En este aspecto, también resaltó la necesidad de asumir con mayor nivel de compromiso los correctivos del problema.

Asimismo, mostró preocupación por la alta tasa de embarazo en adolescentes y la timidez con que de las políticas públicas para encarar el problema.

“Es grave, grave, lo que está pasando en el país. Porque todavía el Estado no ha creado las políticas fuertes para encarar el problema que ya tenemos ni para evitar que más adolescentes sigan quedando embarazadas”, criticó.

En este punto recordó que la ley 136 califica como abuso toda práctica sexual de un adulto o de una persona cinco años mayor con un niño, niña o adolescente, pero en el país se le hace caso omiso a la cláusula.

“Generalmente con esas personas que embarazan a estas adolescentes, nada pasa”, criticó Tobal.

Agregó que a esto se suma que las adolescentes embarazadas suelen ser objeto de abuso perpetrado tanto por los compañeros de clases como por el sistema escolar, “porque ya las ven como un problema”.

Ofreció las declaraciones en el Foro sobre el estado de la protección de la niñez, celebrado por Visión Mundial este martes. En el evento, el organismo presentó un estudio sobre los desafíos y las oportunidades de América Latina para fortalecer sus sistemas de protección de la infancia.

El análisis, de autoría de Francisco Leonardo, apunta que los diez países estudiados se caracterizan por tener escasa información sobre la protección de la niñez y que, en cada país se destaca con mayor nivel de gravedad una problemática distinta.

Este es un resumen de los problemas identificados por Leonardo:

Brasil: Más de 355 niños y niñas son víctima de violencia. En el 64.5% de los abusos sexuales contra menores de diez años tiene lugar en el ambiente familiar o el hogar.

Bolivia: 313 mil niños y niñas trabajan. 366 mil se encuentran en situación de abandono.

Ecuador: El 51% de los menores de 18 años no cuentan con identificación o no han sido registrados.

Guatemala: 834 mil niños y niñas trabajan.

Haití: Tiene altos niveles de violaciones sexuales y de explotación sexual. La data es escasa.
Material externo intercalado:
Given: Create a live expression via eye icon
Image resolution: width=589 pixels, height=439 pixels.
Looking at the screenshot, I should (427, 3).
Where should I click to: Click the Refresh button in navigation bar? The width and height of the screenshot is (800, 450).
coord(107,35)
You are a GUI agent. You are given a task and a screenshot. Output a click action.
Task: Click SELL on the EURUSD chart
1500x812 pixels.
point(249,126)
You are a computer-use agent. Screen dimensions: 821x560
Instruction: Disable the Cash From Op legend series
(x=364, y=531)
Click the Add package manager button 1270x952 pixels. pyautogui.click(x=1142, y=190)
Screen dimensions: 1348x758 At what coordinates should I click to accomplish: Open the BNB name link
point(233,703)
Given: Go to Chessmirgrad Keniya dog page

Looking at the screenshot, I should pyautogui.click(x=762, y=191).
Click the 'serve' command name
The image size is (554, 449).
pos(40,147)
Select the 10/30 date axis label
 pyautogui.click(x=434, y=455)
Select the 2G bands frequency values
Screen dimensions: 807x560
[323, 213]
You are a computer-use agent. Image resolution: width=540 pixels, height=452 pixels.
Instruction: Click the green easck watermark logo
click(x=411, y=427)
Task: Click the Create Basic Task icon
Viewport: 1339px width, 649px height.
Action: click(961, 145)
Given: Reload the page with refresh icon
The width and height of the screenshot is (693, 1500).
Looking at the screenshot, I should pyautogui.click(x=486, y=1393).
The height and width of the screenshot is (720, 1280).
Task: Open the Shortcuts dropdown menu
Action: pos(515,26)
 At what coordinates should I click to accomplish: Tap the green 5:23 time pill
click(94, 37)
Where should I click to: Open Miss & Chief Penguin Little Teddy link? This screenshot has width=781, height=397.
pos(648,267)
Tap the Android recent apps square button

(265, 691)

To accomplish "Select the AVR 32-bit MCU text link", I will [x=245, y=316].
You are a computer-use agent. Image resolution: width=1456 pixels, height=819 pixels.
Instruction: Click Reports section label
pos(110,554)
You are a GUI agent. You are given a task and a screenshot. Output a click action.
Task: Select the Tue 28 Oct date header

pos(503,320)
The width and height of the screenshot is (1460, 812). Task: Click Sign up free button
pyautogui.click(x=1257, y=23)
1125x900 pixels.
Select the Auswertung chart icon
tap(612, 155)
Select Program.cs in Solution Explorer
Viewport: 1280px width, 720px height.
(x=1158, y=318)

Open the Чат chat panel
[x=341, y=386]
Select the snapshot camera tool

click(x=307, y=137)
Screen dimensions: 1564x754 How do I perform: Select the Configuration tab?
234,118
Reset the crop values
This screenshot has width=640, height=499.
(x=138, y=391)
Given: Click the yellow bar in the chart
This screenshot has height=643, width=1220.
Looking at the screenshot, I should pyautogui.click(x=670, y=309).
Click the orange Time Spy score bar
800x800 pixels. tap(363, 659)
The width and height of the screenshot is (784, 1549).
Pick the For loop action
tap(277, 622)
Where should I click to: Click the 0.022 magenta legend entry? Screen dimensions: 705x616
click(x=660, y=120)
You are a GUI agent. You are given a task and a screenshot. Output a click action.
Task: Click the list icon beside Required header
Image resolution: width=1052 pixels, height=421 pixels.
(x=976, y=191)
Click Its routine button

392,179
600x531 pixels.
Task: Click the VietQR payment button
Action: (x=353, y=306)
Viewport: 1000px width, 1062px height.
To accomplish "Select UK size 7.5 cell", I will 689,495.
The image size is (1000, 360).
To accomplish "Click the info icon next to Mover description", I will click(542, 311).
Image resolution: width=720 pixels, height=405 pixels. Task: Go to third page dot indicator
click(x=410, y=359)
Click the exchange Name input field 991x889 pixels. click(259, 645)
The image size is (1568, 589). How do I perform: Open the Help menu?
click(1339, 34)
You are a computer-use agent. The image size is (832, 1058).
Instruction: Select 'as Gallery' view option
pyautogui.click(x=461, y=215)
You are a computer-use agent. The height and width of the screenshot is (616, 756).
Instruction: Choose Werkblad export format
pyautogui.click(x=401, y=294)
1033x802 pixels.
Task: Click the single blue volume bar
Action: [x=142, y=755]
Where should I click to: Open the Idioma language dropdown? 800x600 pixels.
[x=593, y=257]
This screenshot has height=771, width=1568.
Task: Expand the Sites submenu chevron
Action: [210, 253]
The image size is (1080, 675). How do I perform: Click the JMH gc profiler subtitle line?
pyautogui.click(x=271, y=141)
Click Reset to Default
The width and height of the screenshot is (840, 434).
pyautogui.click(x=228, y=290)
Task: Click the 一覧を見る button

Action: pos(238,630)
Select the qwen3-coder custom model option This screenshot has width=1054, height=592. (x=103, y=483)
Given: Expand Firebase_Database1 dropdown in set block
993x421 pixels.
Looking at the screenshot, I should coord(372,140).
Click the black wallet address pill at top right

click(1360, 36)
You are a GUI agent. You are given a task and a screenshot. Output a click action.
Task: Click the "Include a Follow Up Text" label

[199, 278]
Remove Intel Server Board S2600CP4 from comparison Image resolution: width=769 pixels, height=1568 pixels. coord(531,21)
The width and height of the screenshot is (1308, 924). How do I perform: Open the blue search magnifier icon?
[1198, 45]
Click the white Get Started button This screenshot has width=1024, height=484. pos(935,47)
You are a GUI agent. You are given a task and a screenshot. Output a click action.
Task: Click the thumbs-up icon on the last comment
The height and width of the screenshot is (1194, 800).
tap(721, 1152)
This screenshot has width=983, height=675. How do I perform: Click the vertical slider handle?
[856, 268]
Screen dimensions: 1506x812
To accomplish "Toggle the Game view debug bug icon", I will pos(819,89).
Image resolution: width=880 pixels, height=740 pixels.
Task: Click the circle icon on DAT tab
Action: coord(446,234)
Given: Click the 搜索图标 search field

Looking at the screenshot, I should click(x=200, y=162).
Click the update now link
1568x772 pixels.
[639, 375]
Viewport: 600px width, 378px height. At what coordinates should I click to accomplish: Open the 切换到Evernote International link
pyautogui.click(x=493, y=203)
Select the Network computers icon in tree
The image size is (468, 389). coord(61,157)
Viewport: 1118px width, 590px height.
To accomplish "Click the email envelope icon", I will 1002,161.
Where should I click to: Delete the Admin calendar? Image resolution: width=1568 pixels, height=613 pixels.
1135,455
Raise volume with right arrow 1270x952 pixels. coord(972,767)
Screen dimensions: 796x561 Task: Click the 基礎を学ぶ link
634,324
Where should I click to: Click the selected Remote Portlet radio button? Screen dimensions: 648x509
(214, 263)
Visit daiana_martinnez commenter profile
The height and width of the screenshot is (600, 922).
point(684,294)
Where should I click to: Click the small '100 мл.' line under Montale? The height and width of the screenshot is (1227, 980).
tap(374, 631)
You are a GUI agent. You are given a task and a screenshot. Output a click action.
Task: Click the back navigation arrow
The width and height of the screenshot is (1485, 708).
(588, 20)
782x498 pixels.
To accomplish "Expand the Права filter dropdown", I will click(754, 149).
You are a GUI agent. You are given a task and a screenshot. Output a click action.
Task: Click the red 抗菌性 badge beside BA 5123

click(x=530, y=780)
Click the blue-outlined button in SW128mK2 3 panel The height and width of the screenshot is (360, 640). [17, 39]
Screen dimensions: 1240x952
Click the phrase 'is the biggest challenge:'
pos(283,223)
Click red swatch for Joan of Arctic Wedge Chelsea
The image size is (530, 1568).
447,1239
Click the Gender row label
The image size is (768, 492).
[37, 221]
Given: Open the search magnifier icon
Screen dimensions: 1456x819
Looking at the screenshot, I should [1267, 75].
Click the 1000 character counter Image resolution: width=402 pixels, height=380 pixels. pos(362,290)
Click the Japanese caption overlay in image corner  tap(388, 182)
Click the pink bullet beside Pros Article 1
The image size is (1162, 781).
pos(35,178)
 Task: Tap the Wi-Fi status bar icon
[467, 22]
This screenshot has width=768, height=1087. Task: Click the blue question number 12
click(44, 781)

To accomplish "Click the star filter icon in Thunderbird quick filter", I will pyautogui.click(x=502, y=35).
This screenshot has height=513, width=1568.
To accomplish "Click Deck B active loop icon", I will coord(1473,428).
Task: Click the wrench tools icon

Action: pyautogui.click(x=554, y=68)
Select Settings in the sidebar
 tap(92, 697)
Había más de 10 mil casos de violación sexual en 2004.

Nicaragua: El 38% de los delitos sexuales contra niños, niñas y adolescentes no fueron castigados. La tasa de embarazos en adolescente es de 27.5%.

Perú: Destaca por ser el país con mayor número de niños trabajadores. 7.5 millones de niñas y niños trabajan. Muchos en actividades de alto riesgo.

El Salvador: En 2012 había 1,190 denuncias de delitos sexuales en contra de personas menores de 18 años.

Honduras: Los datos también son viejos. Había más de 340 mil niños trabajando en 2007.

República Dominicana: Más del 20% de los niños no tiene inscripción o registro de nacimiento. En la zona rural y en la población de ascendencia haitiana, el impacto es más alto. Tiene una de las tasas de embarazo en adolescentes más elevadas de la región.